FunASR
FunASR copied to clipboard
Paraformer Online real mode Error @ chunk+vad
according to 图1 FunASR实时语音听写服务架构图, below steps shall do , in order to realize the online stream mode:
- to split 600ms chunk ( 300ms overlayed);
- for each chunk: produce VAD list (actually, most time, only one vad in the list due to short 600ms chunk period)
- for each vad in Vad list: a) do asr (stream_mode), produce vad_txt, b) do punctuation (punc_ct-transformer_zh-cn-common-vad_realtime-vocab272727) and update vad_txt to be punc_txt.
the above workflow seems always produces below error:
vad_segments:{}
vad_segments:{}
vad_segments:{}
vad_segments:{}
vad_segments:{}
vad_segments:{'text': [[0, 480]]}
vad_0: 0.0->7680.0: stride_vad_clip_result:{'text': '啊就'}
punc_0: 0.0->7680.0: stride_vad_clip_result:{'text': '啊,就'}
vad_segments:{'text': [[0, -1]]}
vad_0: 0.0->-16.0: stride_vad_clip_result:{'text': '对'}
punc_0: 0.0->-16.0: stride_vad_clip_result:{'text': '对'}
vad_segments:{}
vad_segments:{'text': [[-1, 1480]]}
vad_0: -16.0->23680.0: stride_vad_clip_result:{'text': '对'}
punc_0: -16.0->23680.0: stride_vad_clip_result:{'text': '对'}
vad_segments:{}
vad_segments:{}
vad_segments:{'text': [[970, -1]]}
Traceback (most recent call last):
File "/opt/conda/lib/python3.8/site-packages/gradio/routes.py", line 534, in predict
output = await route_utils.call_process_api(
File "/opt/conda/lib/python3.8/site-packages/gradio/route_utils.py", line 226, in call_process_api
output = await app.get_blocks().process_api(
File "/opt/conda/lib/python3.8/site-packages/gradio/blocks.py", line 1550, in process_api
result = await self.call_function(
File "/opt/conda/lib/python3.8/site-packages/gradio/blocks.py", line 1185, in call_function
prediction = await anyio.to_thread.run_sync(
File "/opt/conda/lib/python3.8/site-packages/anyio/to_thread.py", line 33, in run_sync
return await get_asynclib().run_sync_in_worker_thread(
File "/opt/conda/lib/python3.8/site-packages/anyio/_backends/_asyncio.py", line 877, in run_sync_in_worker_thread
return await future
File "/opt/conda/lib/python3.8/site-packages/anyio/_backends/_asyncio.py", line 807, in run
result = context.run(func, *args)
File "/opt/conda/lib/python3.8/site-packages/gradio/utils.py", line 661, in wrapper
response = f(*args, **kwargs)
File "ParaformerOnline.py", line 113, in RUN
speech_stride_vad_clip_result = inference_pipeline(
File "/opt/conda/lib/python3.8/site-packages/modelscope/pipelines/audio/asr_inference_pipeline.py", line 258, in __call__
output = self.forward(output, **kwargs)
File "/opt/conda/lib/python3.8/site-packages/modelscope/pipelines/audio/asr_inference_pipeline.py", line 511, in forward
inputs['asr_result'] = self.run_inference(self.cmd, **kwargs)

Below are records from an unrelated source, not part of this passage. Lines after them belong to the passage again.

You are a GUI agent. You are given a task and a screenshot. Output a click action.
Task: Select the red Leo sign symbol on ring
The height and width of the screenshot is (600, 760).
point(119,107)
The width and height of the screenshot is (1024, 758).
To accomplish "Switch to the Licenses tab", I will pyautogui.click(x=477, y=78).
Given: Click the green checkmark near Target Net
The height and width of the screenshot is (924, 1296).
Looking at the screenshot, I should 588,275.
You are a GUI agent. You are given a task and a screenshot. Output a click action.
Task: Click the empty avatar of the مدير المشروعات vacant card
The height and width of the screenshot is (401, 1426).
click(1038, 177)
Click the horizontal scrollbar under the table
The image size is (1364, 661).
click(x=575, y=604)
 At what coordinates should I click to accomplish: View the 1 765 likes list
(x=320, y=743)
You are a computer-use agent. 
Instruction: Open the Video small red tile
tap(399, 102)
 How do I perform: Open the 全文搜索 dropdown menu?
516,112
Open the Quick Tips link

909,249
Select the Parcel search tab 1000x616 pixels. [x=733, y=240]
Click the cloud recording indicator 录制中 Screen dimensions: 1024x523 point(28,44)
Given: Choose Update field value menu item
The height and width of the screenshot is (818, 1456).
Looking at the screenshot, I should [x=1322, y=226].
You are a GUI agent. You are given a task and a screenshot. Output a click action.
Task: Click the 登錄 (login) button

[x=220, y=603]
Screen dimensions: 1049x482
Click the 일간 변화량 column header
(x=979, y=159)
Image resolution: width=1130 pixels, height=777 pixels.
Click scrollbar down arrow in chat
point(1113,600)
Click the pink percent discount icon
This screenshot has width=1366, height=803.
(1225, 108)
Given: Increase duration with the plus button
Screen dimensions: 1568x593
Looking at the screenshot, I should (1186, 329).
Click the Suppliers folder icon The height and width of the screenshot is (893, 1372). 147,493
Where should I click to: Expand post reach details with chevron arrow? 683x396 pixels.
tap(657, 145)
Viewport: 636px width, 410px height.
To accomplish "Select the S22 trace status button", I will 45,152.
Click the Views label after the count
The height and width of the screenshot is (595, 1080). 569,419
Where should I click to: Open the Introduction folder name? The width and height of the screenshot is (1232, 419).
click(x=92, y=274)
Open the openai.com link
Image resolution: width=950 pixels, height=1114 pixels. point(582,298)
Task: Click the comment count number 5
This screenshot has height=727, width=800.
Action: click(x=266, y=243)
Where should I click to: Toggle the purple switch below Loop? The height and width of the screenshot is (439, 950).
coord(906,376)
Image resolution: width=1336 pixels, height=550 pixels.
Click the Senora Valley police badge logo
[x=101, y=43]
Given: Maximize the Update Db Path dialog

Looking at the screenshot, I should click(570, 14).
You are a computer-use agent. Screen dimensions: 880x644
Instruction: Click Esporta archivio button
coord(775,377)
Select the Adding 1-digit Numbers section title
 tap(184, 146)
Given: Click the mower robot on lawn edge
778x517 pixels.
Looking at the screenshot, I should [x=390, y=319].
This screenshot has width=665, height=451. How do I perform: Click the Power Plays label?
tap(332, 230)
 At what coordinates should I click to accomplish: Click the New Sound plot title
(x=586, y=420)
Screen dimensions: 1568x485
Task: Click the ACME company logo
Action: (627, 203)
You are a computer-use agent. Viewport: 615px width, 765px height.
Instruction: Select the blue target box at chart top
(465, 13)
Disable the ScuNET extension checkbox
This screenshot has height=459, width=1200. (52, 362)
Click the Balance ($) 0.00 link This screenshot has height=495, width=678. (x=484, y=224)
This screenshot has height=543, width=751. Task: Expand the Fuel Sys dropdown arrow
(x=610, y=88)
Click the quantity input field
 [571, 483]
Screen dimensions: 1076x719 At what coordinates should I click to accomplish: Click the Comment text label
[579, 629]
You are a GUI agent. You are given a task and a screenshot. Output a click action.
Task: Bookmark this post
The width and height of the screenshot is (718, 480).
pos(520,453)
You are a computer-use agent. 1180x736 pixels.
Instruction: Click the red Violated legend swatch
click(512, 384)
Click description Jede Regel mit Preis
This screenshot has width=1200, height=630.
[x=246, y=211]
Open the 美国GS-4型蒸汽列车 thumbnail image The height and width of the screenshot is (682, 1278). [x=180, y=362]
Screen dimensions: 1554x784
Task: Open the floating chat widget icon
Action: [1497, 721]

File "/opt/conda/lib/python3.8/site-packages/modelscope/pipelines/audio/asr_inference_pipeline.py", line 586, in run_inference
asr_result = self.funasr_infer_modelscope(cmd['name_and_type'],
File "/opt/conda/lib/python3.8/site-packages/funasr/bin/asr_inference_launch.py", line 1336, in _forward
asr_result = speech2text(cache, raw_inputs, input_lens)
File "/opt/conda/lib/python3.8/site-packages/torch/utils/_contextlib.py", line 115, in decorate_context
return func(*args, **kwargs)
File "/opt/conda/lib/python3.8/site-packages/funasr/bin/asr_infer.py", line 802, in __call__
if feats.shape[1] != 0:
IndexError: tuple index out of range
vad_segments:{}
vad_segments:{}
vad_segments:{}
vad_segments:{'text': [[440, 980]]}
vad_0: 7040.0->15680.0: stride_vad_clip_result:{}
the output becomes like : 我是哎那不起你飞机平时是真不是嗯没样工业 no seen of punc inside.
my code is as below:
def RUN(audio_stream, speech_txt):
"""
speech_txt: 之前累计的识别文本punc后的列表
"""
samplerate = 16000
speech = np.empty(shape=None, dtype=np.float32)
speech, samplerate = librosa.load(
audio_stream,
sr=16000,
mono=True,
offset=0.0,
duration=None,
dtype=np.float32,
)
speech_length = speech.shape[0]
# speech_stride_vad_segments = inference_pipeline_vad(audio_in=speech)
sample_offset = 0
chunk_size = [5, 10, 5] # 第一个5为左看5帧,10为text_n 10帧,为600ms, 第二个5为右看5帧
# stride_size = chunk_size[1] * 960 # 为什么是960 ?
stride_size = chunk_size[1] * 960
param_dict = {"cache": dict(), "is_final": False, "chunk_size": chunk_size}
param_punc = {"cache": []}
# final_result = ""
punc_list = [] # list以送入punc online mode
# punc_list.append(speech_txt) # 将之前的punc后的txt,作为vad之后的第一个,再送入pineline_punc()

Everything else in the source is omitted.